Um dia, estando num bilhar da praça Tiradentes, despertou-lhe a atenção a algazarra de um bando de pardais, que se recolhia às árvores para dormir.Transportando os pardais para o morro, ele escreveu e musicou os seguintes versos: "Tem alvorada / tem passarada / alvorecer / sinfonia de pardais / anunciando o anoitecer" - que logo complementou, compondo o que viria a ser a segunda parte de "Ave Maria no Morro".

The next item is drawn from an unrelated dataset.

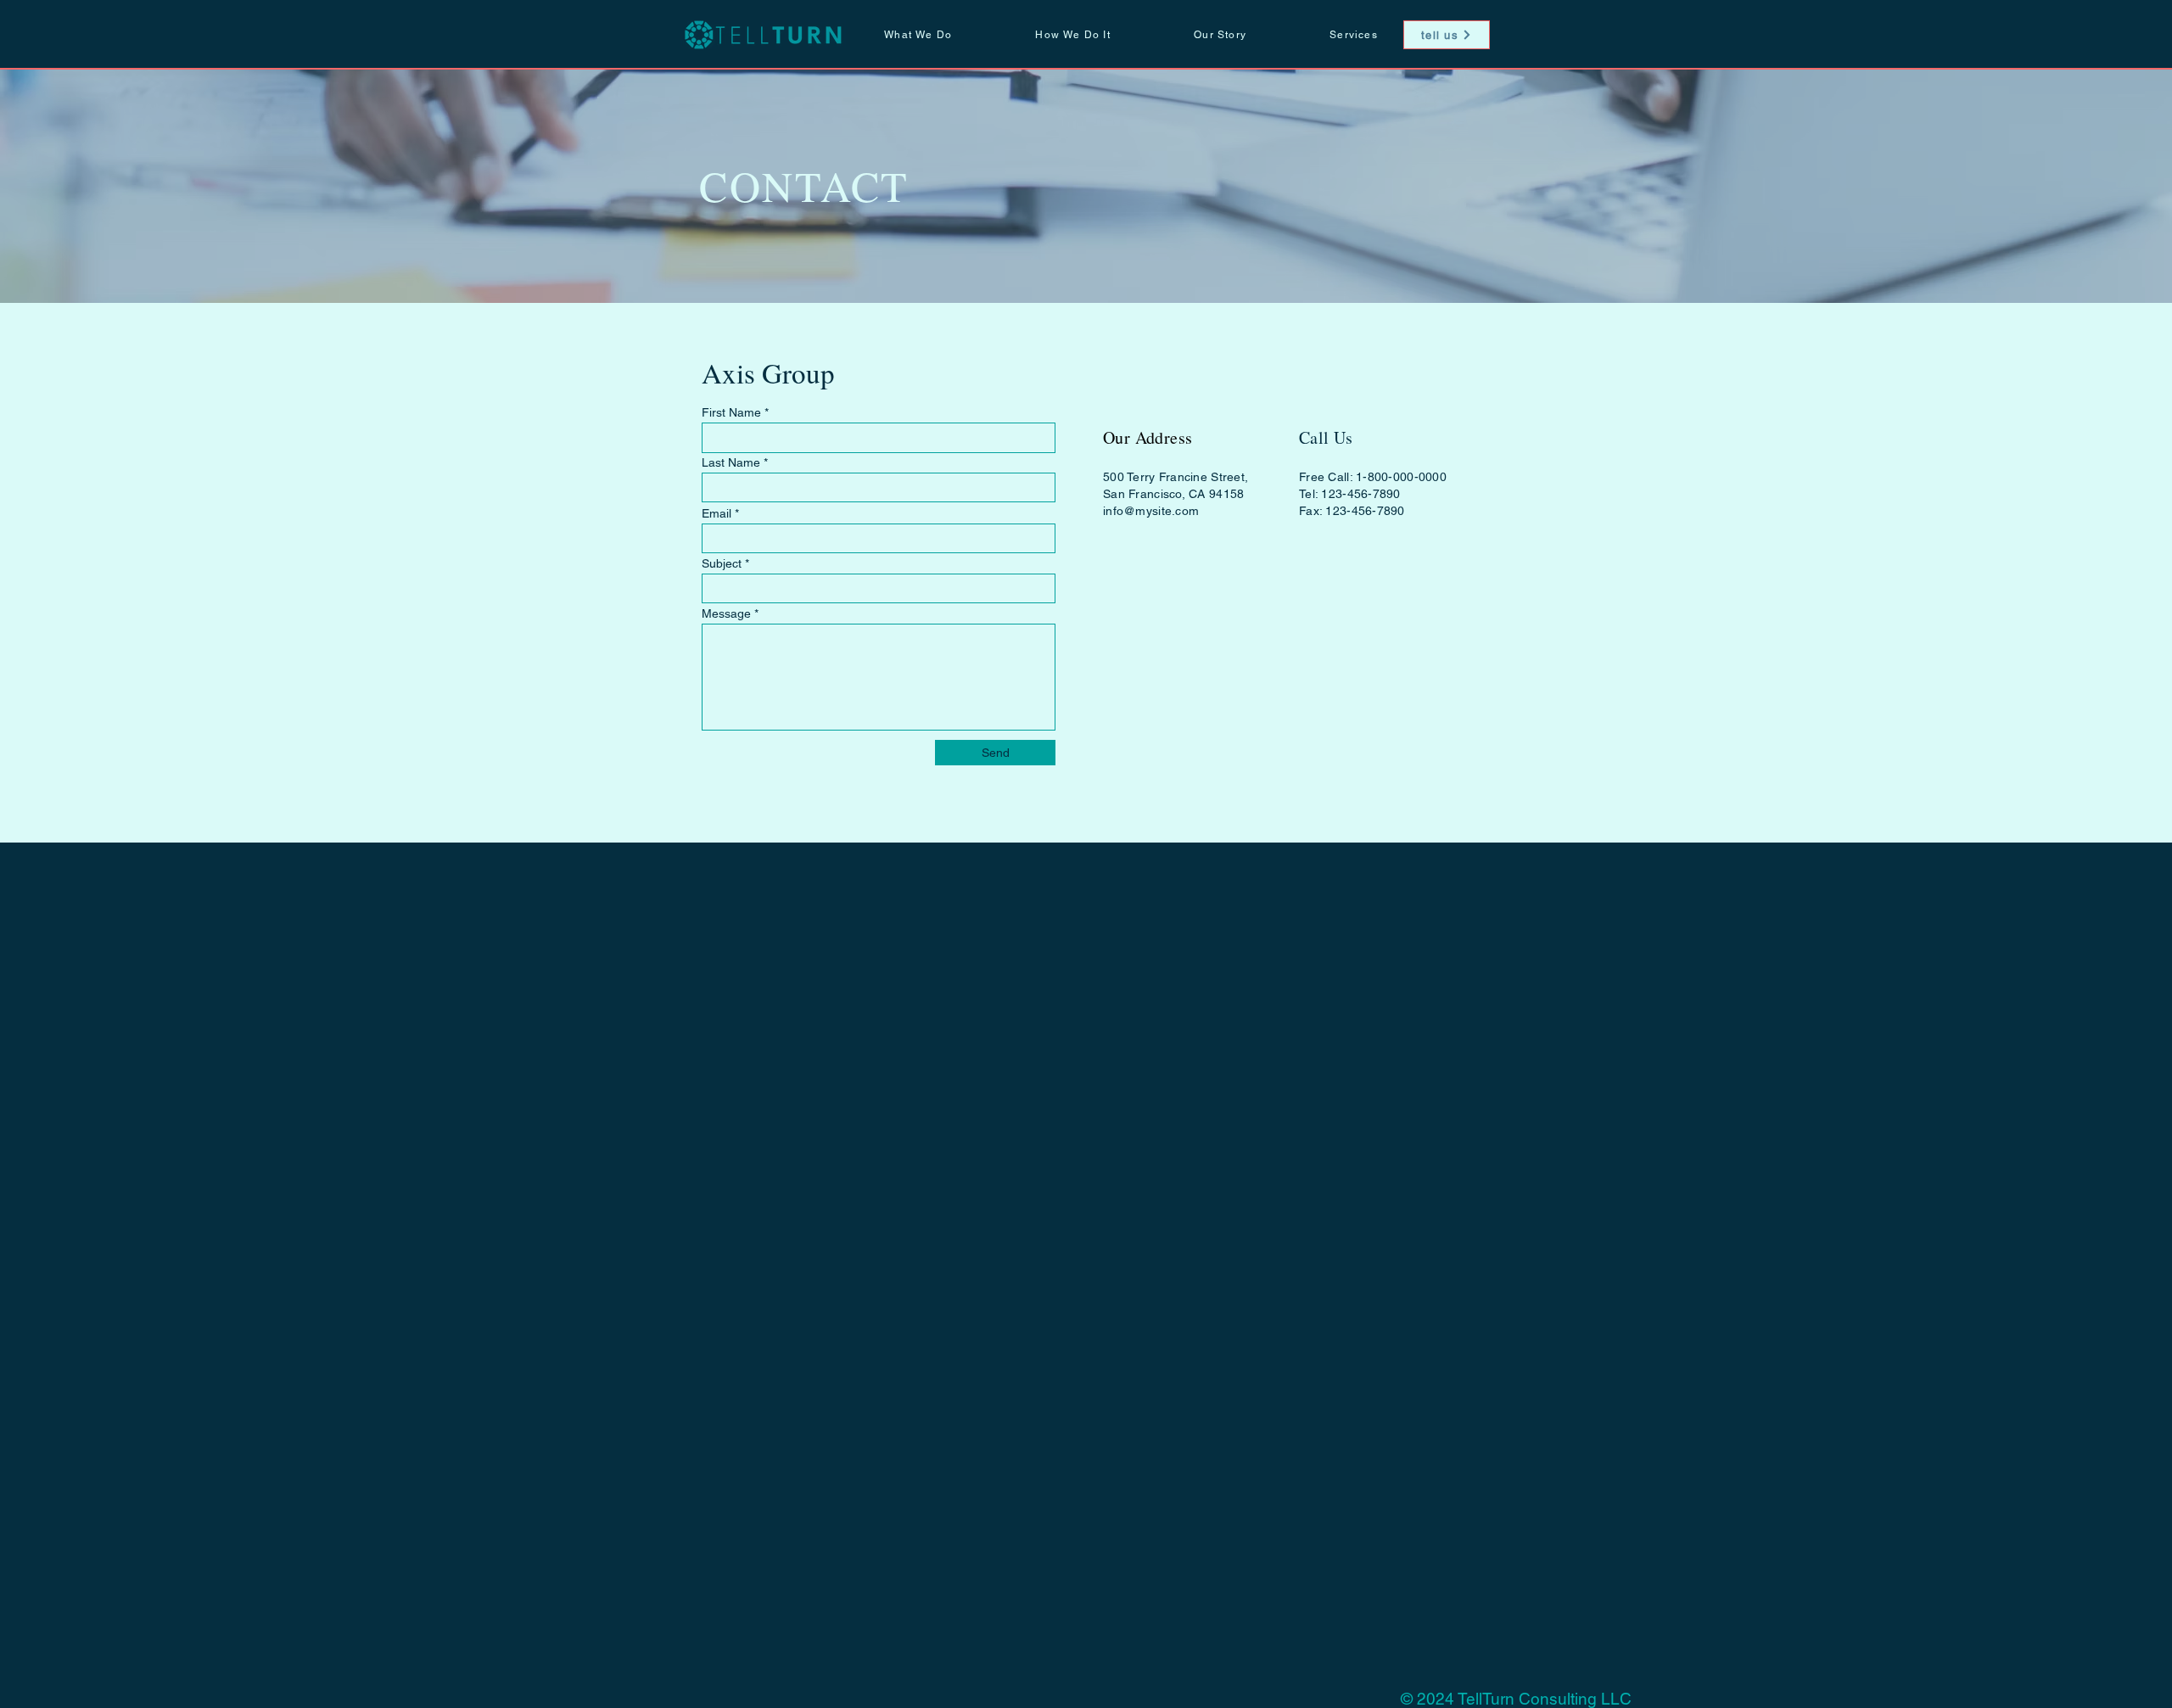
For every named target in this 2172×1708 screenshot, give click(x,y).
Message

Entusiasmado com o esboço de samba que acabara de fazer, Herivelto resolveu mostrá-la ao compadre Benedito Lacerda, na época seu vizinho na Ilha do Governador. É ele próprio que conta essa história, no depoimento que prestou para o Arquivo da Cidade do Rio de Janeiro, em 18/08/83:

"Eu me preparei para mostrar ao Benedito essa segunda parte. Ensaiei com a Dalva, bem ensaiadinho, e todo animado fui procurá-lo. 'Ouve aqui, Benedito, este negócio que eu fiz'. E então cantamos, cantamos, a Dalva com aquela voz bonita e eu, no violão, crente que estávamos agradando, pois estava mesmo uma beleza. Terminada a catoria, uma decepção. O Benedito tirou os óculos, esfregou os olhos e disse com a maior frieza: 'Meu compadre isso é música de igreja. Vamos fazer música pra ganhar dinheiro, meu compadre'. E para amenizar o meu desapontamento, acrescentou: ' Tá bem, tá bem pra vocês cantarem no rádio, mas isso não é música pra dar dinheiro. Cadê aquele sambinha que você me mostrou outro dia?

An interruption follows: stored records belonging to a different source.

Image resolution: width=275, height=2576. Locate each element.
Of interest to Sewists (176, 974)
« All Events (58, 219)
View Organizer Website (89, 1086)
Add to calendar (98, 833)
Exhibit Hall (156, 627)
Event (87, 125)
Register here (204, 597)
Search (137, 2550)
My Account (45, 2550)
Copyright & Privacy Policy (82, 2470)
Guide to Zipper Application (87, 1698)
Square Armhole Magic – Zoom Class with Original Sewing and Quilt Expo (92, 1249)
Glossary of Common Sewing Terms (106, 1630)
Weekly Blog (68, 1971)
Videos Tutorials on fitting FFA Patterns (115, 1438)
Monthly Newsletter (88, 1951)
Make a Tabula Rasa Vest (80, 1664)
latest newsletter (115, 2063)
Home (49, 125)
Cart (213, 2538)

Desiludido com a rejeição, Herivelto arquivou a composição, só a concluindo meses depois, quando aprontou a primeira parte ("Barração de zinco /sem telhado /sem pintura / lá no morro...").

Gravada em junho de 1942, "Ave Maria do Morro" foi o primeiro sucesso do Trio de Ouro na Odeon. A repercussão do disco, entretanto, trouxe um problema. O cardeal, Dom Sebastião Leme, considerou a canção uma heresia e pediu sua proibição, o que só não aconteceu porque o autor tinha pistolão no serviço de censura.

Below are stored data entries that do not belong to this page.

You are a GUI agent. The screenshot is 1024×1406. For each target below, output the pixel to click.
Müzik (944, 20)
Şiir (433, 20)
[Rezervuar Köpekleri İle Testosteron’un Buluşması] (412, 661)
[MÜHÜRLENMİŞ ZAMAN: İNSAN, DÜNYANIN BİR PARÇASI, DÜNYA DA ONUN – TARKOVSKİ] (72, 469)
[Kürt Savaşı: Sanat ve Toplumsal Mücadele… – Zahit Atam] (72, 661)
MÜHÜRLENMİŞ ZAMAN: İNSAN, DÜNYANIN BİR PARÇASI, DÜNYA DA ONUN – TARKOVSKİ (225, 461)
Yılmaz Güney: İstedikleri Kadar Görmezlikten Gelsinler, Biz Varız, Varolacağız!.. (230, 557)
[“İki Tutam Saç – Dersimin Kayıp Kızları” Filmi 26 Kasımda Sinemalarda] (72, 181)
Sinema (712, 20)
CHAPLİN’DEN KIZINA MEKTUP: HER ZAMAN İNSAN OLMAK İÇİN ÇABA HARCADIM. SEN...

Realmente, a posteridade provaria que sua Excelência Reverendíssima não estava com a razão: a partir dos anos sessenta, "Ave Maria no Morro", tornou-se a composição que maiores dividendos renderia na obra de Herivelto, especialmente por sua execução em igrejas da Alemanha, Áustria, Suiça e outros países europeus.



"Ave Maria no Morro", de Herivelto Martins, na interpretação do Trio de Ouro.




TRIO DE OURO, saiba mais...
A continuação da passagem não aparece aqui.